Извлечённый текст >>

________________

Голос с места. И сменовеховства.

Сталин. Извините, я не могу требовать от литератора, чтобы он обязательно был коммунистом и обязательно проводил партийную точку зрения. <...> Разве литература партийная? Это же не партия. Конечно, это гораздо шире - литература, - чем партия, и там мерки должны быть другие, более общие. Там можно говорить о пролетарском характере литературы, об антипролетарском, о рабоче-крестьянском характере, о революционном - нереволюционном, о советском, об антисоветском. Требовать, чтобы беллетристическая литература и авторы проводили партийную точку зрения - тогда всех беспартийных надо изгнать. <...> С этой точки зрения, с точки зрения большего масштаба и с точки зрения других методов подхода к литературе, я и говорю, что даже и пьеса «Дни Турбиных» сыграла большую роль. Рабочие ходят смотреть эту пьесу и видят: ага, а большевиков никакая сила не может взять! Вот вам общий осадок впечатлений от этой пьесы, которую никак нельзя назвать советской. Там есть отрицательные черты, в этой пьесе. Эти Турбины, по-своему честные люди, даны как отдельные, оторванные от своей среды индивиды. Но Булгаков не хочет обрисовать того, что хотя они, может быть, честные по-своему люди, но сидят на чужой шее, за что их и гонят. <...>

Д е с н я к. ...большевизм побеждает этих людей не потому, что он есть большевизм, а потому, что делает единую великую неделимую Россию. Это концепция, которая бросается всем в глаза, и такой победы большевизма лучше не надо.

Голос с места. Почему артисты говорят по-немецки чисто немецкие языком и считается вполне допустимым коверкать украинский язык, издеваясь над этим языком? Это просто антихудожественно.

Голос с места. Эта пьеса как бы говорит: смотрите, вы, которые психологически нас поддерживаете, которые классово с нами спаяны, - мы проиграли сражение только потому, что не были как следует организованы, не имели организованной массы, и несмотря на то, что мы были благородными и честными людьми, мы все-таки благодаря неорганизованности погибли. Кроме впечатления, указанного товарищем Сталиным, остается и это второе впечатление.

Голос с места. Стало почти традицией в русском театре выводить украинцев какими-то дураками или бандитами».

________________

Цель A >> Перепечатайте из текста о пьесе «Дни Турбиных» фрагмент между словами "Д е с н я к." и "лучше не надо." включительно.
Цель B >> Какими, по словам последней реплики в тексте о пьесе «Дни Турбиных», по традиции стали выводить украинцев в русском театре?
Цель C >> Продолжите текст о пьесе «Дни Турбиных», начав сразу после последней приведённой реплики.
Пункты, приведённые после текста, для работы не нужны.

________________

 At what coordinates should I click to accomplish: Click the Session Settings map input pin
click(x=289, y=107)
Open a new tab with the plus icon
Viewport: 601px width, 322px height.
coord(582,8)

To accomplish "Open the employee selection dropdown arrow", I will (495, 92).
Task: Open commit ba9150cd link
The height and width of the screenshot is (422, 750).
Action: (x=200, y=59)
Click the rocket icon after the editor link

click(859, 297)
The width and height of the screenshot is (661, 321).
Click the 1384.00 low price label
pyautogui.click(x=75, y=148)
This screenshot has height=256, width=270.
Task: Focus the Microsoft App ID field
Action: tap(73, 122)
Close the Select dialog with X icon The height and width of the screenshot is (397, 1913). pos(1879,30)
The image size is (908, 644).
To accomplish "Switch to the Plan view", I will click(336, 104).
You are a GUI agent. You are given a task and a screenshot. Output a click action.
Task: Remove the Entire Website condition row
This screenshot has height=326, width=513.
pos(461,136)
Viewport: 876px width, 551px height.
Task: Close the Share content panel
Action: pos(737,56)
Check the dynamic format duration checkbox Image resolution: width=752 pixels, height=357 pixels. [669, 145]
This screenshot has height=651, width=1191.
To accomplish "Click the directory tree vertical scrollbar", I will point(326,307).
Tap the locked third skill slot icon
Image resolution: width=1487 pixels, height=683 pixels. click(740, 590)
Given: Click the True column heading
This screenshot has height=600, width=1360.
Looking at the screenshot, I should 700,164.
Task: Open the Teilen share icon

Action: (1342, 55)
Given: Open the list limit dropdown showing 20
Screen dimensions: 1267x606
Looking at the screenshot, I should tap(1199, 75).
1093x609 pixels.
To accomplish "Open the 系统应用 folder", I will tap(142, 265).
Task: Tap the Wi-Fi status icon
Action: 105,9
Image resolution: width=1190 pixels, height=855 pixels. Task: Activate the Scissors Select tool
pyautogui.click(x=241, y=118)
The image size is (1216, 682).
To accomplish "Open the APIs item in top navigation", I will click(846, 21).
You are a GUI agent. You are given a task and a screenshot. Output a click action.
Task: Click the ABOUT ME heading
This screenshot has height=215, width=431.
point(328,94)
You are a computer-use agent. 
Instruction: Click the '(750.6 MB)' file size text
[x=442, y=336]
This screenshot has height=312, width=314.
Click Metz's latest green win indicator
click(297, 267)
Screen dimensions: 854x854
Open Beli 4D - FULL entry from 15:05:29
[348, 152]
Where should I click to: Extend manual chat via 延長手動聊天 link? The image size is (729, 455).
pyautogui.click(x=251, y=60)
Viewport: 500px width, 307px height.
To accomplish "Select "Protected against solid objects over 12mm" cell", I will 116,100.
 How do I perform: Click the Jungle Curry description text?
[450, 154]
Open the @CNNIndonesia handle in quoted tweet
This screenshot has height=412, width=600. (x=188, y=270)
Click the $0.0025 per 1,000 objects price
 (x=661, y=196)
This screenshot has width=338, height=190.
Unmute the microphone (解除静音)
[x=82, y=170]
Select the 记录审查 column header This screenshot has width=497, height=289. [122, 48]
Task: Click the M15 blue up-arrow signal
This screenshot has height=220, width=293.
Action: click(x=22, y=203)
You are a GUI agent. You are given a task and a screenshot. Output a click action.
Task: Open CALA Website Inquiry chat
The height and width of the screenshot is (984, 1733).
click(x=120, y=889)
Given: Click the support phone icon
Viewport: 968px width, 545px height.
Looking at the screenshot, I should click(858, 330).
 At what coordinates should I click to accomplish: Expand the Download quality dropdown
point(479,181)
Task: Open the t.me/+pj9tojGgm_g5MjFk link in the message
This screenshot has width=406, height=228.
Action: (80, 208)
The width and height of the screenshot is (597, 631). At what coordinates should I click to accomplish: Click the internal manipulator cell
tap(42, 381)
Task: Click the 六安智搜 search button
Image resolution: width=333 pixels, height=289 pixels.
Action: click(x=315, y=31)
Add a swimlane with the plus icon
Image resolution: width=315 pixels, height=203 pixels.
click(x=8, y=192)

________________

Результат упражнения A >>
Д е с н я к. ...большевизм побеждает этих людей не потому, что он есть большевизм, а потому, что делает единую великую неделимую Россию. Это концепция, которая бросается всем в глаза, и такой победы большевизма лучше не надо.

Результат упражнения B >> Какими-то дураками или бандитами.

Результат упражнения C >>
Писатели требуют снятия пьесы: «Это единодушное мнение».

«Сталин. Легко снять и другое, и третье. Вы поймите, что есть публика, она хочет смотреть. Конечно, если белогвардеец посмотрит «Дни Турбиных», едва ли он будет доволен, не будет доволен. Если рабочие посетят пьесу, общее впечатление такое - вот сила большевизма, с ней ничего не поделаешь. Люди более тонкие заметят, что тут очень много сменовеховства, безусловно, это отрицательная сторона, безобразное изображение украинцев - это безобразная сторона, но есть и другая сторона»... (СКК, с.135-138).

Комментарий историков: «Однако остается неясным, почему Сталин, защищавший «полезный» спектакль, все же пошел на уступки и пожертвовал им, проявив твердость в другом вопросе - о судьбе южнорусских губерний. Сколь ни были преданы лично Сталину руководители украинских большевиков, видимо, вождь нуждался в их поддержке для победы над «правыми» и жертва была необходима» (СКК, с.140).

* * *
Я ПРИЛОЖИЛ ДУЛО К ВИСКУ, НЕВЕРНЫМ ПАЛЬЦЕМ НАШАРИЛ СОБАЧКУ (ЗП, 3).

Увиденное в юности самоубийство глубоко, видимо, таилось в подсознании - когда силы оставляли его, он начинал думать о револьвере. Из его письма:
«Как известно, есть один приличный вид смерти - от огнестрельного оружия...» (АЛ.Гдешинскому. 28.XII.1939).

Год 1929-й и последовавший за ним 1930-й были годами испытаний - его воли, его веры.

«Ох, буду я помнить годы 1929-1931!» (В.В.Вересаеву. 2.VIII.1933).
«В тот темный год, когда я был раздавлен и мне по картам выходило одно - поставить точку, выстрелив в себя...» (В.В.Вересаеву. 22-28.VII.1931). Вспоминая о том времени, Е.С.Булгакова напишет (4.I.1956): «...у них было трудное материальное положение. Не говорю уж об ужасном душевном состоянии М.А. - все было запрещено (то есть «Багровый» и «Зойкина» уже были сняты, а «Турбиных» сняли в мае 1929 г.). Ни одной строчки его не печатали, на работу не брали не только репортером, но даже типографским рабочим. Во МХАТе отказали, когда он об этом поставил вопрос. Словом, выход один - кончать жизнь» (ДЕБ, с.298-299).

ДРОЖАЩИЙ ПАЛЕЦ ЛЕГ НА СОБАЧКУ, И В ЭТО МГНОВЕНИЕ ГРОХОТ ОГЛУШИЛ МЕНЯ, СЕРДЦЕ КУДА-ТО ПРОВАЛИЛОСЬ, МНЕ ПОКАЗАЛОСЬ ЧТО ПЛАМЯ ВЫЛЕТЕЛО ИЗ КЕРОСИНКИ В ПОТОЛОК, Я УРОНИЛ РЕВОЛЬВЕР (ЗП, 3).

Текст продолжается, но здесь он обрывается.